• [PROBLEM]
Skipping all pictures, print exactly the lines below from the one with "Click the share 分享 icon" through the final line.

[Stored records]
= Beginning of Section =

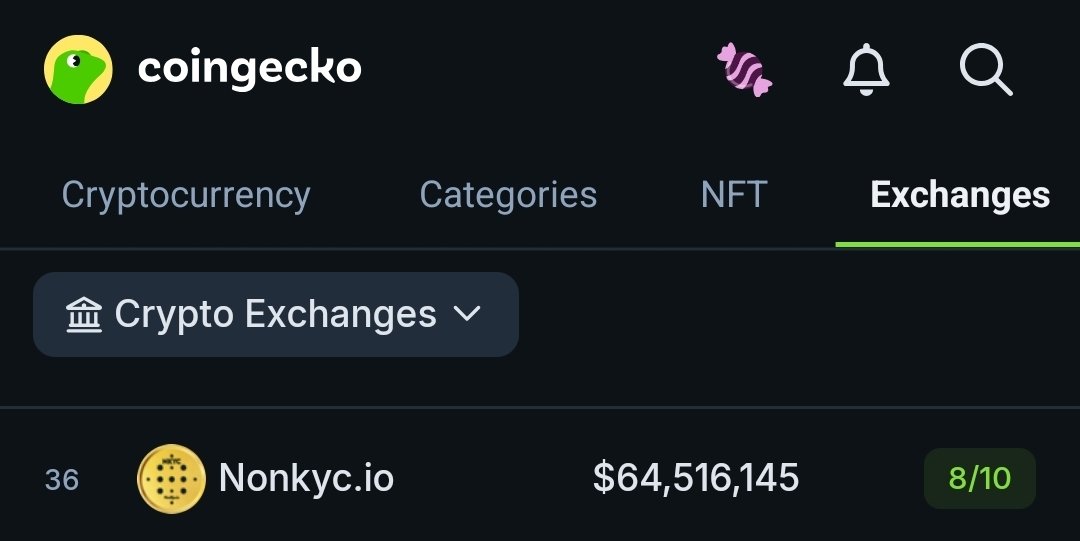
Task: Open the NFT tab
Action: click(x=734, y=195)
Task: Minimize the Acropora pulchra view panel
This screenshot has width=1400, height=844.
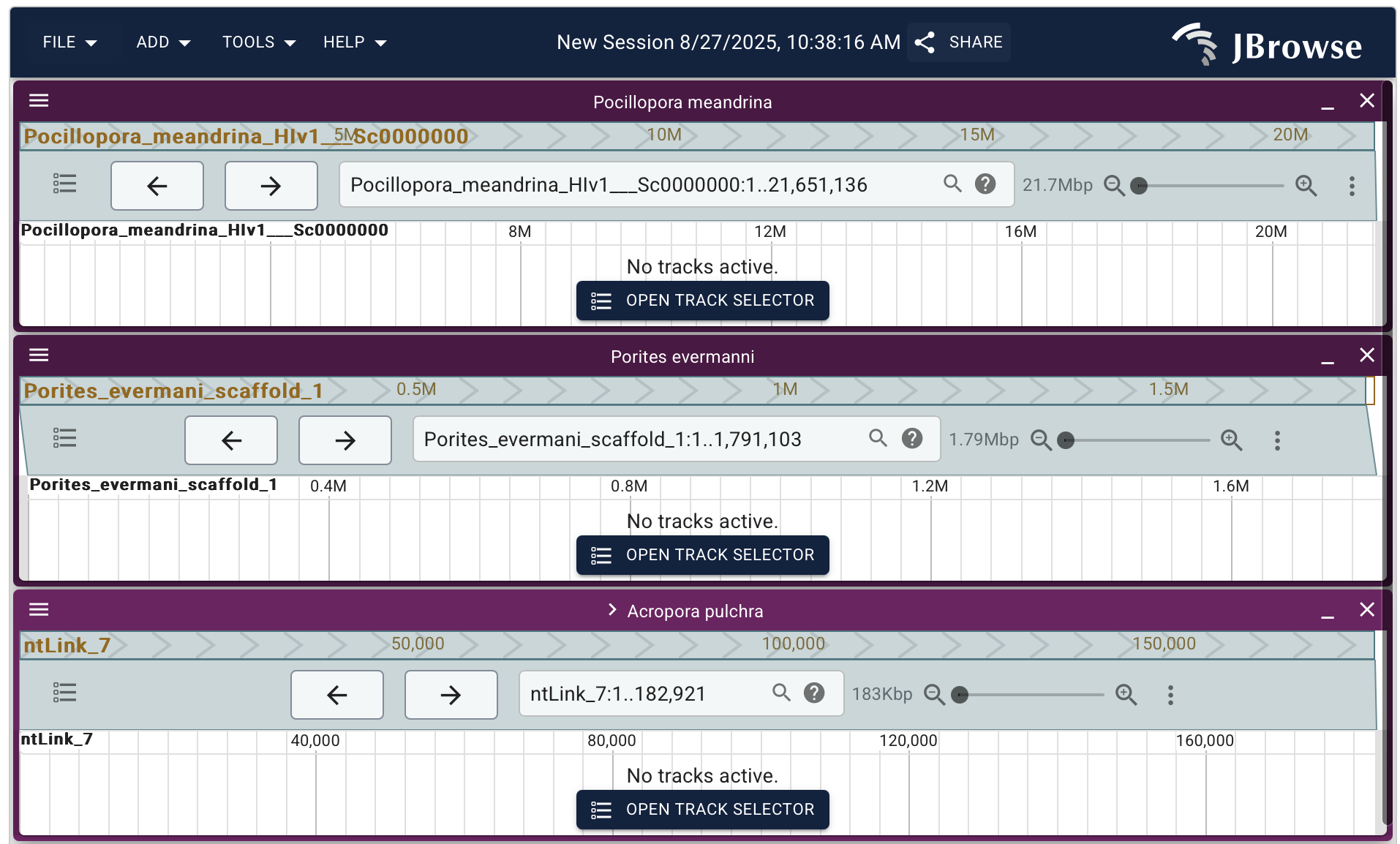Action: pyautogui.click(x=1328, y=611)
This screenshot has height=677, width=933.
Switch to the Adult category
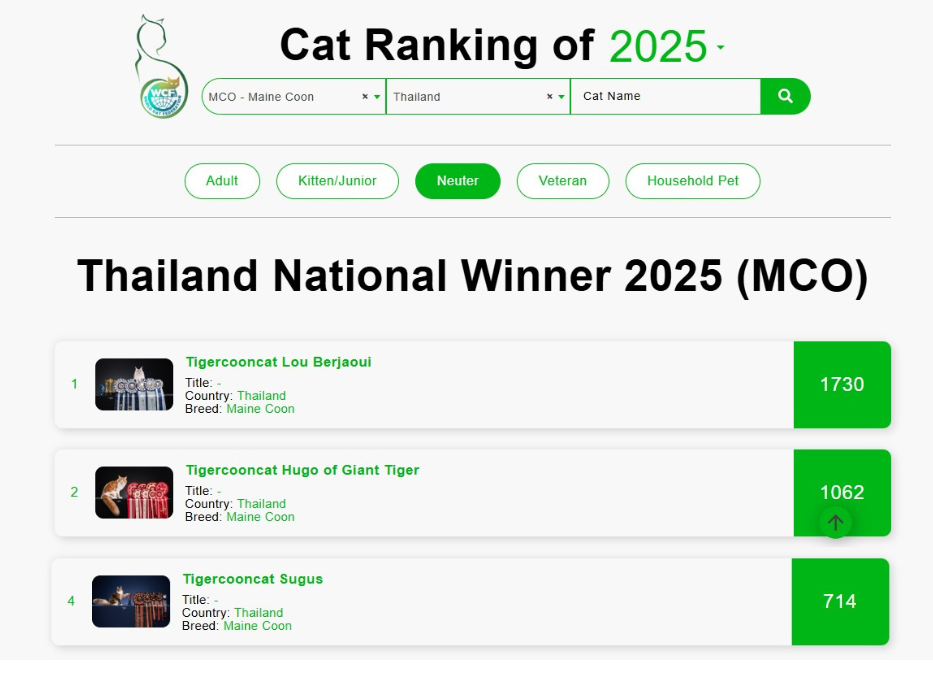click(222, 181)

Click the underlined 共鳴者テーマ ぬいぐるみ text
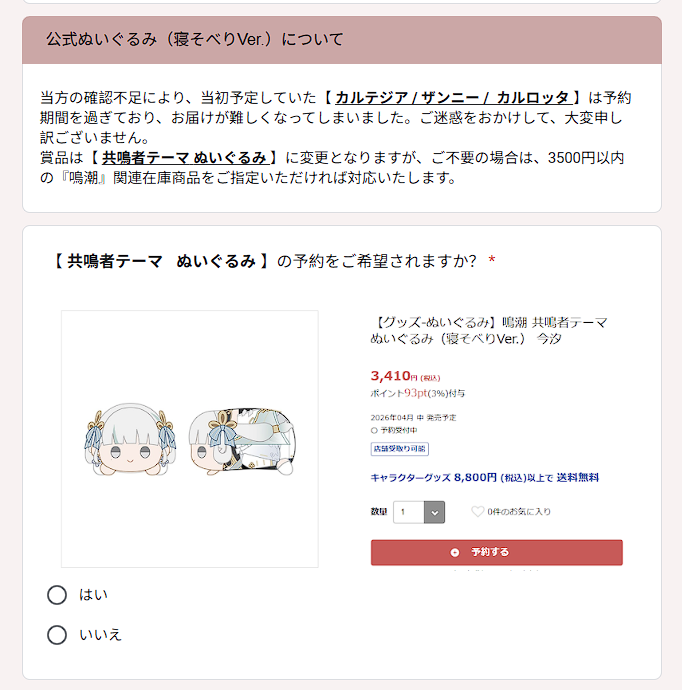(184, 158)
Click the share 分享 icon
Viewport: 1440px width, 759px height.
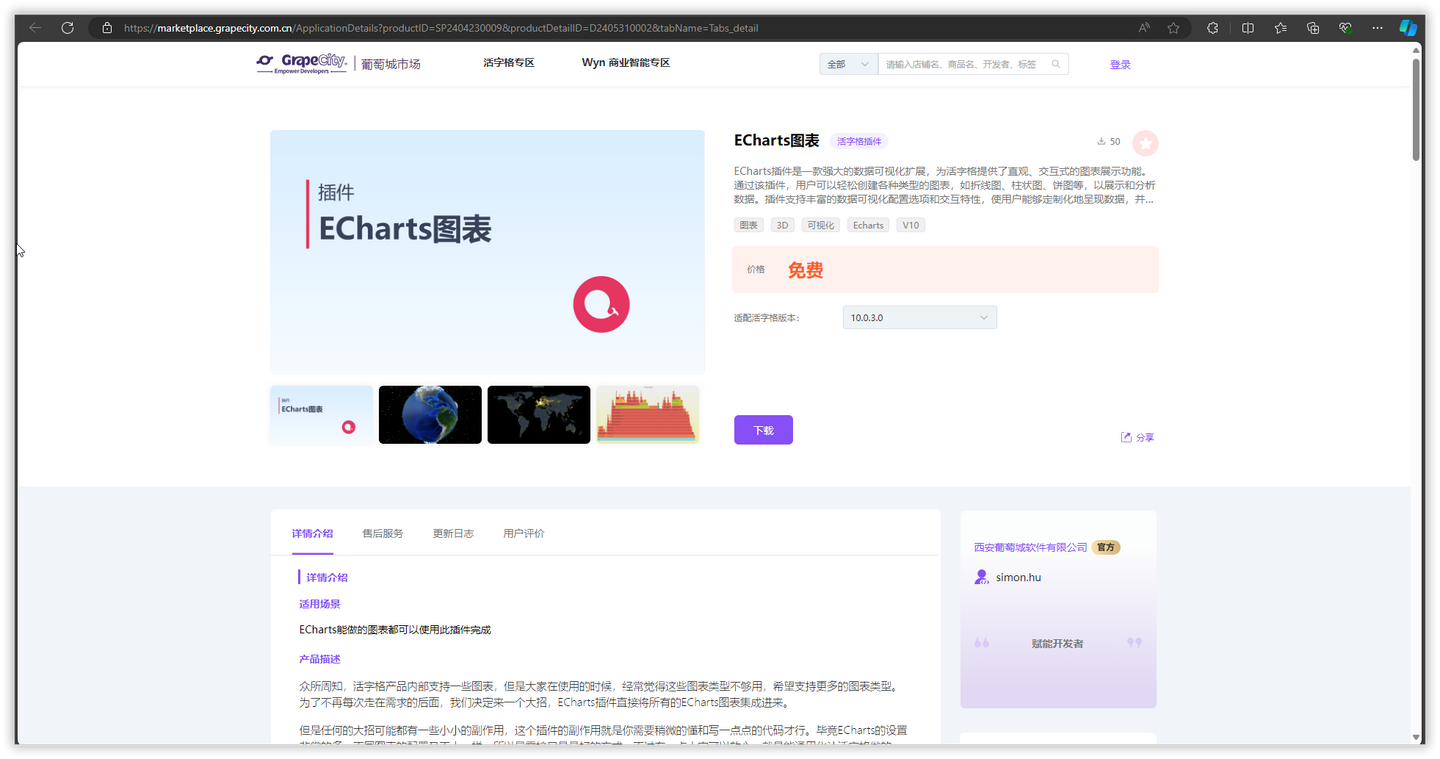coord(1125,437)
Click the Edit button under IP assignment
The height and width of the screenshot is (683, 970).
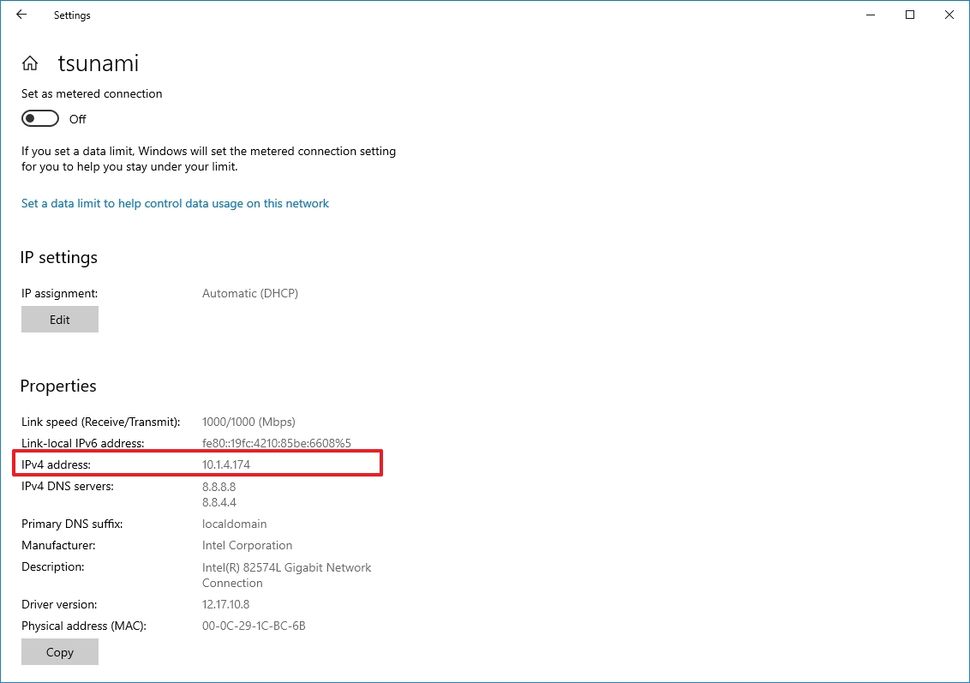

= End of Section =

• [ANSWER TO THIS TASK]
Click the share 分享 icon
Viewport: 1440px width, 759px height.
coord(1125,437)
Click the Edit button under IP assignment
The height and width of the screenshot is (683, 970).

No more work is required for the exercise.